_RECORD EXCERPTS_

====================

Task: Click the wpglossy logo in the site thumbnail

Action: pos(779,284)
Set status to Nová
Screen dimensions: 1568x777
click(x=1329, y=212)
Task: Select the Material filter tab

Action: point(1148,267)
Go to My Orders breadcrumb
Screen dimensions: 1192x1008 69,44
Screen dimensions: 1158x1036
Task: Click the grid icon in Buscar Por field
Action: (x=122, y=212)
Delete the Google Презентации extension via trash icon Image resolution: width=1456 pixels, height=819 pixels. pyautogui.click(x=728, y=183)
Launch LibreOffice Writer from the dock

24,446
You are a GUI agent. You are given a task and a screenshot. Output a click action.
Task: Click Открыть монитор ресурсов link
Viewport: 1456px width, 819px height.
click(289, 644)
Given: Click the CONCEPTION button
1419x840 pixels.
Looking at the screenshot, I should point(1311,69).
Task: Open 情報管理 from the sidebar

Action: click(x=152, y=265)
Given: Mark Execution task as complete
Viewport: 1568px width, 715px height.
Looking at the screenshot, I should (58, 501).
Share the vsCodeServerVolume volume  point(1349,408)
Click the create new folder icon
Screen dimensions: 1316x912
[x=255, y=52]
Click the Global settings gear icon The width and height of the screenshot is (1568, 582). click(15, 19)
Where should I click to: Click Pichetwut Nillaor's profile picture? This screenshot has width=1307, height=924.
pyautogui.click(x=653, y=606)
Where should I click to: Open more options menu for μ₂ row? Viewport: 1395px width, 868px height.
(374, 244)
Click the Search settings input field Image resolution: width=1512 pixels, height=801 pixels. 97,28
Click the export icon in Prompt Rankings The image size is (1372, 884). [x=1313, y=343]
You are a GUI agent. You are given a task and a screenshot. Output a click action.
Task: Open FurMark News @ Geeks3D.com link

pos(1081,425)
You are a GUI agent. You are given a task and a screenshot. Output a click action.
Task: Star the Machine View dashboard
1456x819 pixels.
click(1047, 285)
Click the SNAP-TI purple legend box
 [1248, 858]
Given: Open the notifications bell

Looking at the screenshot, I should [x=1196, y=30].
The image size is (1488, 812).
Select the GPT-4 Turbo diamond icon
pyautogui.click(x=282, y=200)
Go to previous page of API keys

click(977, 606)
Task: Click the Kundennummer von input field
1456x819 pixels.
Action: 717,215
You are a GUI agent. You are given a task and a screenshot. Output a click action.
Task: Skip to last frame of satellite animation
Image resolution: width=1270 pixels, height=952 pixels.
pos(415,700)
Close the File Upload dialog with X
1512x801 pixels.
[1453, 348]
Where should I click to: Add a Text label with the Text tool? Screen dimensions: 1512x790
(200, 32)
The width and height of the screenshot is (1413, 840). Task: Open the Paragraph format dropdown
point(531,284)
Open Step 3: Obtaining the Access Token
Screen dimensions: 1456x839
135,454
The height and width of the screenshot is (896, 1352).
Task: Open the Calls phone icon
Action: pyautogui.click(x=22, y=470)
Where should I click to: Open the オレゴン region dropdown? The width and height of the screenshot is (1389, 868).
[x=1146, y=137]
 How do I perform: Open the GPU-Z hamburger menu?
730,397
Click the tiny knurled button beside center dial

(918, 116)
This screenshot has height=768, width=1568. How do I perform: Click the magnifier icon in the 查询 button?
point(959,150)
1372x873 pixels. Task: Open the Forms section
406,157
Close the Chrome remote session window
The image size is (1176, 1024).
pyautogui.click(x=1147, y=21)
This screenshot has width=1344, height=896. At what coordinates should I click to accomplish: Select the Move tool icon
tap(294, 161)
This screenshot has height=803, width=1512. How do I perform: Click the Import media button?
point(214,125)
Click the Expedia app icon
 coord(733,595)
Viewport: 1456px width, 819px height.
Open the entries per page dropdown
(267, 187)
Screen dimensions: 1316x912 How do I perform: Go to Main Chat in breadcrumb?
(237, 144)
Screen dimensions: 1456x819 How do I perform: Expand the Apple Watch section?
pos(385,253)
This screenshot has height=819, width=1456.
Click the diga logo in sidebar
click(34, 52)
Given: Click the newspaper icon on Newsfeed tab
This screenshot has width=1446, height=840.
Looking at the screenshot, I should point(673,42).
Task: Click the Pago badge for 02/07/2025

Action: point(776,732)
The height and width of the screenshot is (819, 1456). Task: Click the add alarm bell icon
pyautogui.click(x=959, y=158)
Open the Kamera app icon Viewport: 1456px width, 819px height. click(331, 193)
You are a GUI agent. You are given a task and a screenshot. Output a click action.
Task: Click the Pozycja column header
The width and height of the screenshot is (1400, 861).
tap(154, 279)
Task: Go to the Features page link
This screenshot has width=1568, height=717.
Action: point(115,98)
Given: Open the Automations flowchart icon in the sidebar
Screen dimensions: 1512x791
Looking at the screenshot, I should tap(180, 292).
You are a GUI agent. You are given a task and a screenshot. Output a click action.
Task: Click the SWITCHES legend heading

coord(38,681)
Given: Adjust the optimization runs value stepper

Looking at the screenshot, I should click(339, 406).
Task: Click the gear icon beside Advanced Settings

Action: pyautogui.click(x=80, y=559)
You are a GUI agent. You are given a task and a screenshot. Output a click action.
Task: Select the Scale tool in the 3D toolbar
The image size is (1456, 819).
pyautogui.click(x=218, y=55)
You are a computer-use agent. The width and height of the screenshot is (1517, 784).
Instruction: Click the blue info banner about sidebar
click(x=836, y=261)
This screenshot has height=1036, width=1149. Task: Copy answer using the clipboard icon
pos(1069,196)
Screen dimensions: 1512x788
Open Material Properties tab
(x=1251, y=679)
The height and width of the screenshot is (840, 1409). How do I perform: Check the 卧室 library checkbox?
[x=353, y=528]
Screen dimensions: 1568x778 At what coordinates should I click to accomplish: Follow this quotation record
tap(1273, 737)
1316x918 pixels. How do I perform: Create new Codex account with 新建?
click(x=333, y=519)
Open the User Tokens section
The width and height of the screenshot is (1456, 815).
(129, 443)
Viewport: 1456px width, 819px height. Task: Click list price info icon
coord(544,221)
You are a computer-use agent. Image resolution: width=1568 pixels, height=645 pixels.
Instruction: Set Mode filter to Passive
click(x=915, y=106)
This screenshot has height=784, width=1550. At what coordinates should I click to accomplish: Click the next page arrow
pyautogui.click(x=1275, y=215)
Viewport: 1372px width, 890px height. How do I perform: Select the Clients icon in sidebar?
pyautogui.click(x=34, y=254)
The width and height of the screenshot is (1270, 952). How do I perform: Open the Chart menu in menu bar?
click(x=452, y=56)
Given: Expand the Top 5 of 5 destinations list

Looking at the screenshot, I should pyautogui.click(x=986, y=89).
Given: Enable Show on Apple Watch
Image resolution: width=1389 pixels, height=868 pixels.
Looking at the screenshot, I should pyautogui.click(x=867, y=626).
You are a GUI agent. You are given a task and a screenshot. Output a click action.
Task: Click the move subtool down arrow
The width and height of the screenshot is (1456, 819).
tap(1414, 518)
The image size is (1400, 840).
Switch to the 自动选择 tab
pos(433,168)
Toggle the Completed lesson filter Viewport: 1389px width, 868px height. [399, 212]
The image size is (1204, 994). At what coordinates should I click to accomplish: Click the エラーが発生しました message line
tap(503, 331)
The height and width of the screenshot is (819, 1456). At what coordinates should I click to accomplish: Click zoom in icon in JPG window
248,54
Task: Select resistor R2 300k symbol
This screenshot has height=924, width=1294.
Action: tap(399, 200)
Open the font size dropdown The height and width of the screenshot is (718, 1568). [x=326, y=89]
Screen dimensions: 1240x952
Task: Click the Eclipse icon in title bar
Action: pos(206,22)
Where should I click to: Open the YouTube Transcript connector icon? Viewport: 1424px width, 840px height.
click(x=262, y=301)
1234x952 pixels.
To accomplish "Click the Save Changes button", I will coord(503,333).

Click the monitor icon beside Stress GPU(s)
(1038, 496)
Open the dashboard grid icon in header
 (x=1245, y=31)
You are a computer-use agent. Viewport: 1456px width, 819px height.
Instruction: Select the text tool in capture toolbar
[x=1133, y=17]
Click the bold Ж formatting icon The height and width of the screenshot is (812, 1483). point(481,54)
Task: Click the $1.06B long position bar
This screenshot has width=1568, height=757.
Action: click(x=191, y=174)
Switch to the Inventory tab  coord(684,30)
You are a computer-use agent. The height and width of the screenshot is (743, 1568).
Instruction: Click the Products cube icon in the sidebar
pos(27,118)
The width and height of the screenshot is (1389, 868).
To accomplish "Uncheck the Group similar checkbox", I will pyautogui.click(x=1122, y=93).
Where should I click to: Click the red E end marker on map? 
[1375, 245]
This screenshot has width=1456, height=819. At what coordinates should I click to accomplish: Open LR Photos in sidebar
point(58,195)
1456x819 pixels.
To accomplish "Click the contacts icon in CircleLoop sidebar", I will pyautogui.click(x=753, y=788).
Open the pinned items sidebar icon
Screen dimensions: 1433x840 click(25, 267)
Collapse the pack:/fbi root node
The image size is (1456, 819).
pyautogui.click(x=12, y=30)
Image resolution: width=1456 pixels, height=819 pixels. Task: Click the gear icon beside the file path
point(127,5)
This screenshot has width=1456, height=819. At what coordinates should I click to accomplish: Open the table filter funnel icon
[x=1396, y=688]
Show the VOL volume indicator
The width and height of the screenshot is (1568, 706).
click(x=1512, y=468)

====================

_YOUR TASK_
Across all the entries, count the lines that contain the string "input", and give that number without anything else.

_ANSWER TO THIS EXERCISE_
2